EXERCISE REQUIREMENTS — Rename every "Viewport" in the records to "Window" and reproduce them with nothing else changed.

EXERCISE MATERIALS —
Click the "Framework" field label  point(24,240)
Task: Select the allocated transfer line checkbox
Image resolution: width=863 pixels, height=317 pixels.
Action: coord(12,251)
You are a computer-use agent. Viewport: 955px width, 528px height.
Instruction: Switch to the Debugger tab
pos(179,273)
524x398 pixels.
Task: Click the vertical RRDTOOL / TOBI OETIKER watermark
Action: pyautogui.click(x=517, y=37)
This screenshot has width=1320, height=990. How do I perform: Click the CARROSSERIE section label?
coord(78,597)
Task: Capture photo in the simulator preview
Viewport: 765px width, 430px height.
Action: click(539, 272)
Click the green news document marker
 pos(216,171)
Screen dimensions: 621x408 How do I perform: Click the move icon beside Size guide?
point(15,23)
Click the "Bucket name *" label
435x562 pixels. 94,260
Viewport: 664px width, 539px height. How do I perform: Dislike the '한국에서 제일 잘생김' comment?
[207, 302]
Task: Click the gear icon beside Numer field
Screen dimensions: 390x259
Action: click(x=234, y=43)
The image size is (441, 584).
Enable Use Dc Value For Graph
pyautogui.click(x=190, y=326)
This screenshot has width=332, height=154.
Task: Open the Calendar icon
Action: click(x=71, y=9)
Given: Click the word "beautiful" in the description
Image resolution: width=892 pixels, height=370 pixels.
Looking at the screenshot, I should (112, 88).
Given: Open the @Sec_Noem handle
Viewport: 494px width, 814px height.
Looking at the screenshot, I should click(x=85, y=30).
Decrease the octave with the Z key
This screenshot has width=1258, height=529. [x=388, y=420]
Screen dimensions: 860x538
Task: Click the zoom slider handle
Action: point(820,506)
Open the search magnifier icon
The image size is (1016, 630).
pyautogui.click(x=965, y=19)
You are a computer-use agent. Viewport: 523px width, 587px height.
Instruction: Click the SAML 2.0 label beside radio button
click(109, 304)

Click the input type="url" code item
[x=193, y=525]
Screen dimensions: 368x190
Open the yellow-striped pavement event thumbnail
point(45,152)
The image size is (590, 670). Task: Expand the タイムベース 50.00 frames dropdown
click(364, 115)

EXERCISE SOLUTION —
Click the "Framework" field label  point(24,240)
Task: Select the allocated transfer line checkbox
Image resolution: width=863 pixels, height=317 pixels.
Action: coord(12,251)
You are a computer-use agent. Window: 955px width, 528px height.
Instruction: Switch to the Debugger tab
pos(179,273)
524x398 pixels.
Task: Click the vertical RRDTOOL / TOBI OETIKER watermark
Action: pyautogui.click(x=517, y=37)
This screenshot has width=1320, height=990. How do I perform: Click the CARROSSERIE section label?
coord(78,597)
Task: Capture photo in the simulator preview
Window: 765px width, 430px height.
Action: click(539, 272)
Click the green news document marker
 pos(216,171)
Screen dimensions: 621x408 How do I perform: Click the move icon beside Size guide?
point(15,23)
Click the "Bucket name *" label
435x562 pixels. 94,260
Window: 664px width, 539px height. How do I perform: Dislike the '한국에서 제일 잘생김' comment?
[207, 302]
Task: Click the gear icon beside Numer field
Screen dimensions: 390x259
Action: click(x=234, y=43)
The image size is (441, 584).
Enable Use Dc Value For Graph
pyautogui.click(x=190, y=326)
This screenshot has width=332, height=154.
Task: Open the Calendar icon
Action: click(x=71, y=9)
Given: Click the word "beautiful" in the description
Image resolution: width=892 pixels, height=370 pixels.
Looking at the screenshot, I should (112, 88).
Given: Open the @Sec_Noem handle
Window: 494px width, 814px height.
Looking at the screenshot, I should click(x=85, y=30).
Decrease the octave with the Z key
This screenshot has width=1258, height=529. [x=388, y=420]
Screen dimensions: 860x538
Task: Click the zoom slider handle
Action: point(820,506)
Open the search magnifier icon
The image size is (1016, 630).
pyautogui.click(x=965, y=19)
You are a computer-use agent. Window: 523px width, 587px height.
Instruction: Click the SAML 2.0 label beside radio button
click(109, 304)

Click the input type="url" code item
[x=193, y=525]
Screen dimensions: 368x190
Open the yellow-striped pavement event thumbnail
point(45,152)
The image size is (590, 670). Task: Expand the タイムベース 50.00 frames dropdown
click(364, 115)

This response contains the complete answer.